Auch eine andere Sache hat North gerade gerückt: Seit einiger Zeit wurden ihm geradezu prophetische Gaben unterstellt, weil er angeblich schon bei der Kongressanhörung 1987 gesagt haben soll, dass Osama „der böseste Mensch” sei, der lebendig herumlaufe, dass er ihn, North, und seine Familie bedrohe, und dass doch „ein professionelles Killerteam ausgeschickt werden soll, um ihn und seine Männer vom Angesicht der Erde zu entfernen”. Kürzlich aber schickte Oliver North eine berichtigende Email herum: Er hatte von Abu Nidal gesprochen. (Damals war Osama bin Laden noch einer der Guten, einer der von Amerika unterstützten Mudschaheddin im Kampf gegen die bösen Sowjets.)

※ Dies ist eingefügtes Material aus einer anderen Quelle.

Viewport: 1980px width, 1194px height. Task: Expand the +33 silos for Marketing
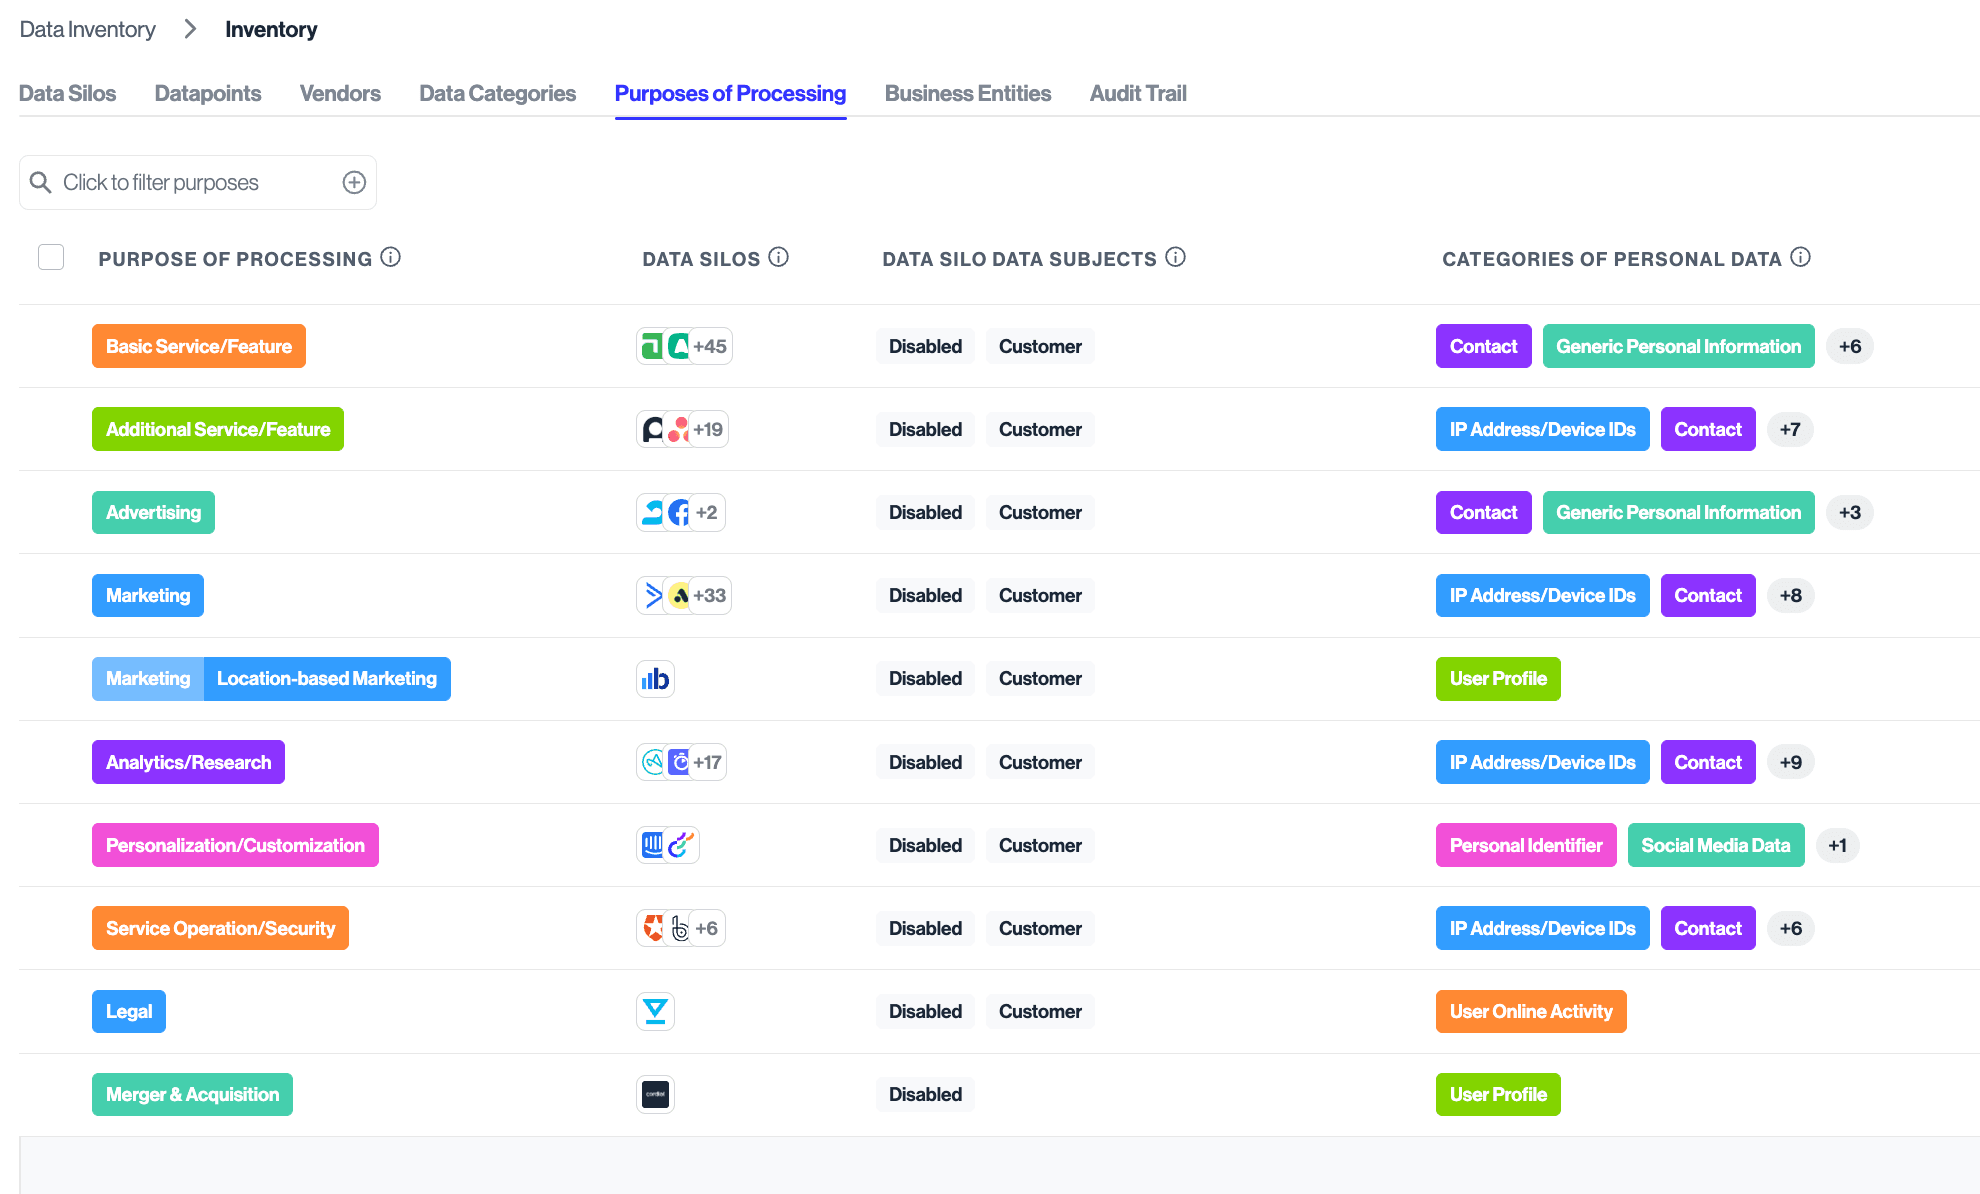coord(710,596)
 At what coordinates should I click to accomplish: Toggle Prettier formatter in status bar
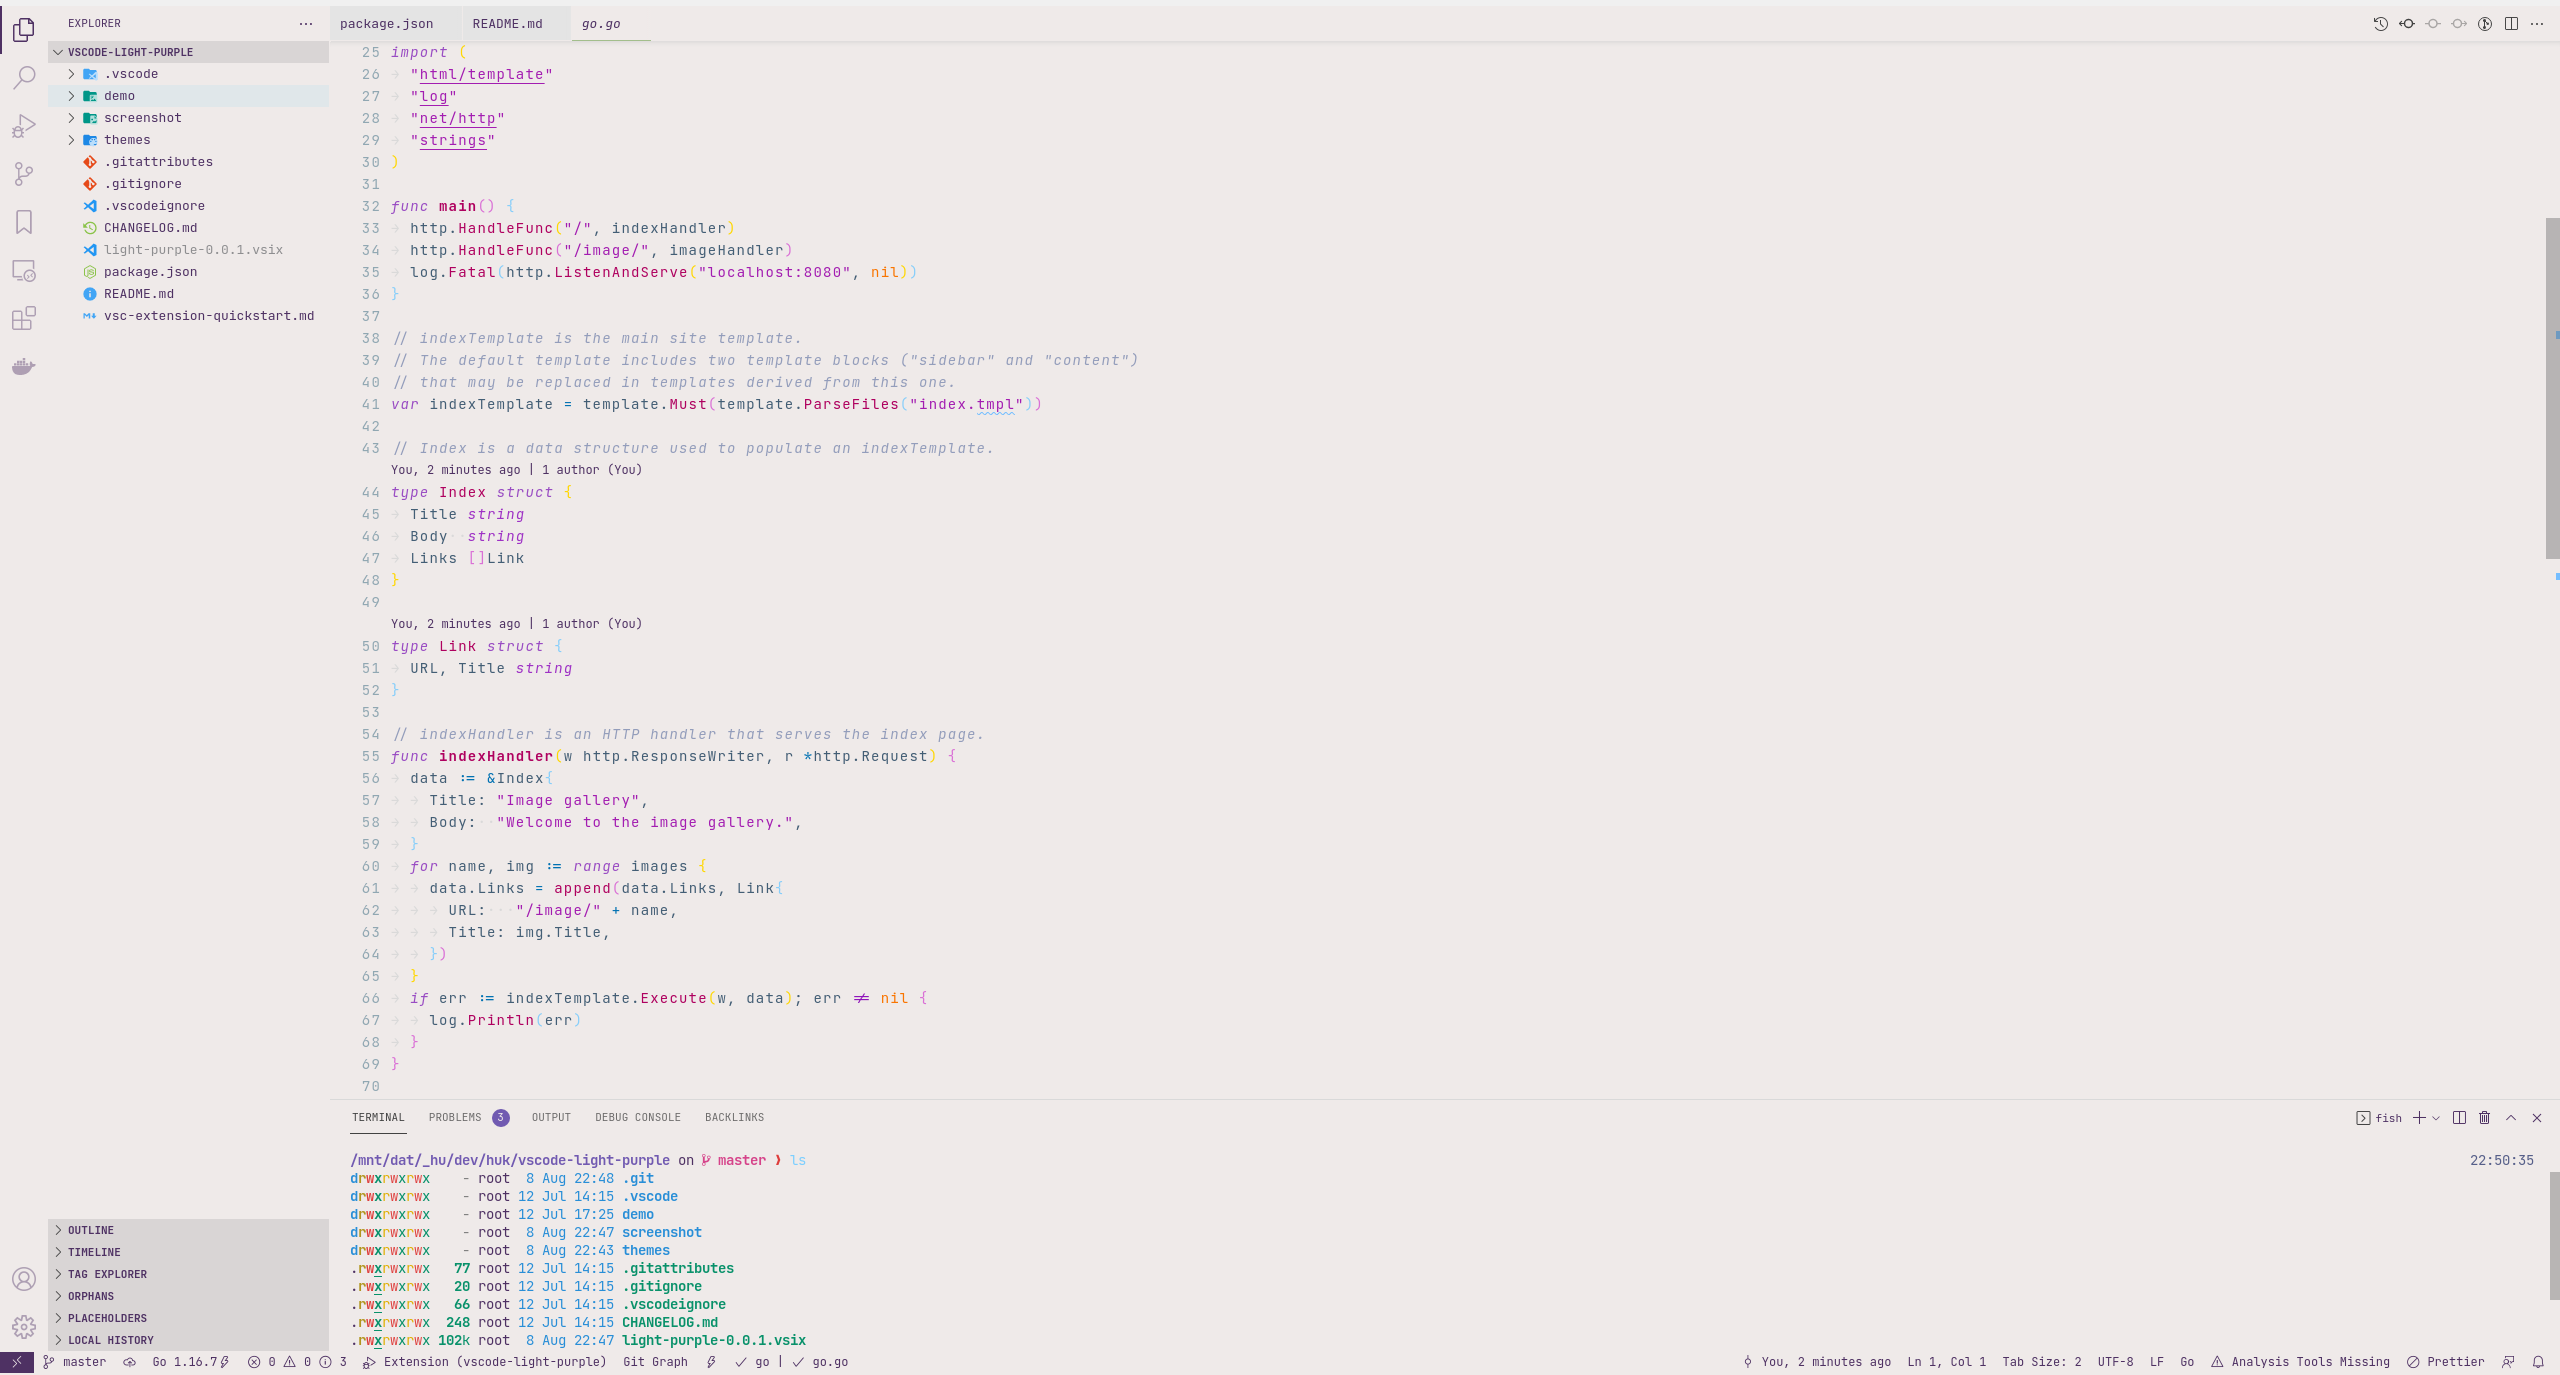2445,1362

Selbst wenn manche Leute manchmal die Seiten wechseln: Gut und Bös lassen sich nach Oliver Norths Ansicht immer klar unterscheiden. In „Ollie’s Hot List” im Internet mit wichtigen Links stehen die National Rifle Association und die rechtsgerichtete Christian Coalition ganz oben. Und als der Kolumnist und Radiomoderator North in seiner täglichen elektronischen Meinungsumfrage seinen Fans die Frage stellte: „Ist es Zeit, über den Einsatz taktischer Nuklearwaffen in Afghanistan nachzudenken?” – antworteten 62 Prozent mit Ja. Das war am 26. Oktober letzten Jahres und der Krieg war noch nicht einmal drei Wochen alt.
North jedenfalls gehört zu den Guten, auch wenn er in den Neunzigern mal eine dubiose Firma hatte, die überteuerte kugelsichere Westen verkaufte. Er ist ein strammer Christ – und so finden seine Protagonisten, wenn sie mit den Problemen dieser Welt nicht mehr weiterkommen, Hilfe beim Allmächtigen. Das Buch selbst erscheint beim kleinen Verlag Broadman & Holman, einem Zweig der evangelikalen Southern Baptists. Mit 350000 Exemplaren Erstauflage stürzen sie nun auf den amerikanischen Markt und schicken Ollie auf Lesetour durchs ganze Land.
Aber vielleicht ist das nur der Beginn einer zweiten Karriere in der Politik. Immerhin hat George W. Bush einer Menge Leute, die damals in „Irangate” verwickelt waren, wieder einen Job verschafft, etwa John Poindexter, Ollies altem Chef. So treffen sie sich alle wieder und retten Amerika. Und diesmal geht der Roman gut aus.
PETRA STEINBERGER
Wissen ist manchmal contra-produktiv, und Oliver North musste dafür büßen.